Measurements: GCVP 3610 = length 58.11mm x width 44.13mm; GCVP 3682 = [54.56]mm x [46.12]mm; GCVP 3958 = [55.46]mm x [39.08]mm; Limpkin (Aramus guarauna) 55-64mm x 41-47mm (Walters, 1994:82).

*The fossil egg presented in this posting measures length = 54 mm x width 42 mm*


In overall geometry (elongation average, bicone average, asymmetry) and eggshell porosity, and texture GCVP 3610 compares closest to the egg of the Limpkin, Aramus guarauna.  GCVP 3682 and 3958 both compare very closely to GCVP 3610.  An extinct limpkin, Badistornis aramus Wetmore, has been described from essentially the same locality (using identical stratigraphic, lithologic, and age criteria).  Although B. aramus did have slightly longer tarsometatarsi than A. guarauna, overall the birds would be of very similar body size and weight.  It can be surmised that these two closely related species of North American limpkins would have had eggs of similar size and shape.  There are other extinct birds represented in the fossil record during the early Oligocene such as a guan and a quail (Galliformes: Cracidae, Phasianidae, respectively), a hawk (Falconiformes: Accipitridae), and an extinct relative of the modern seriema (Bathornithidae), but all of these living birds have eggs of a very different shape and/or size.

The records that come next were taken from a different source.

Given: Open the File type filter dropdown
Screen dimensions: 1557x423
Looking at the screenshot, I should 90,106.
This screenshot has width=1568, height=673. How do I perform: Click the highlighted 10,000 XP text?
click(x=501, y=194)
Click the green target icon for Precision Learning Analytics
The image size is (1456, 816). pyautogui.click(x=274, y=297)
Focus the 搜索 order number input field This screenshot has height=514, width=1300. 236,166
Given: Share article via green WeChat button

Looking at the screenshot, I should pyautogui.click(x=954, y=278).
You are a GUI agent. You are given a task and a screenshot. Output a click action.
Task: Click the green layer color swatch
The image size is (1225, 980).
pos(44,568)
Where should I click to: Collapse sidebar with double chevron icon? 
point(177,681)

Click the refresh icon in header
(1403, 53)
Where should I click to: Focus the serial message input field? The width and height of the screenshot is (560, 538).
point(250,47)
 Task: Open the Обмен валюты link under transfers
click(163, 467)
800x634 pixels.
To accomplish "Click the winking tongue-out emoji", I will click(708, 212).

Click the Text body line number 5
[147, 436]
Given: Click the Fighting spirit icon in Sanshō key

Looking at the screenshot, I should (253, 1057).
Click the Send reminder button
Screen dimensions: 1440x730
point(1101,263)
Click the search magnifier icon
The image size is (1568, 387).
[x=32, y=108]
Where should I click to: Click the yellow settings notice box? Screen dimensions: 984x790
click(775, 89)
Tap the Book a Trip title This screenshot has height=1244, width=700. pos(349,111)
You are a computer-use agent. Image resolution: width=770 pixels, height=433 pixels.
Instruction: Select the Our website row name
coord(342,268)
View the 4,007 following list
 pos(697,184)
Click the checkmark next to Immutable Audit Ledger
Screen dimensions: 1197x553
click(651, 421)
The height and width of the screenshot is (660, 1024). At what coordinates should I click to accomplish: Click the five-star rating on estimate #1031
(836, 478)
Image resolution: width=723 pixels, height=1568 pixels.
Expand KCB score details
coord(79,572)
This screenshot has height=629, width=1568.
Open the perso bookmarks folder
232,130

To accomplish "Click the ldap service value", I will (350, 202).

The Chandler and Wall (2001) paper was undoubtedly a major help with the identification of this unique fossil, however, I did take one exception with the description of the eggshells porosity and texture, touted as being similar to that of a modern-day Limpkin.

Possible Fossilized Limpkin Egg
Photo Credit: Paul Cianfaglione
How the researchers came to that conclusion is a little confusing, since the Limpkin egg is smooth, with little or no gloss (Source: Birds of North America online edition). The fossil eggshell in contrast shows a granular-pebbly surface to it when viewed under a stereo-microscope.

Possible Fossilized Limpkin Egg
Photo Credit: Paul Cianfaglione
Could this fossil bird egg represent an interesting mixture of primitive and advanced traits?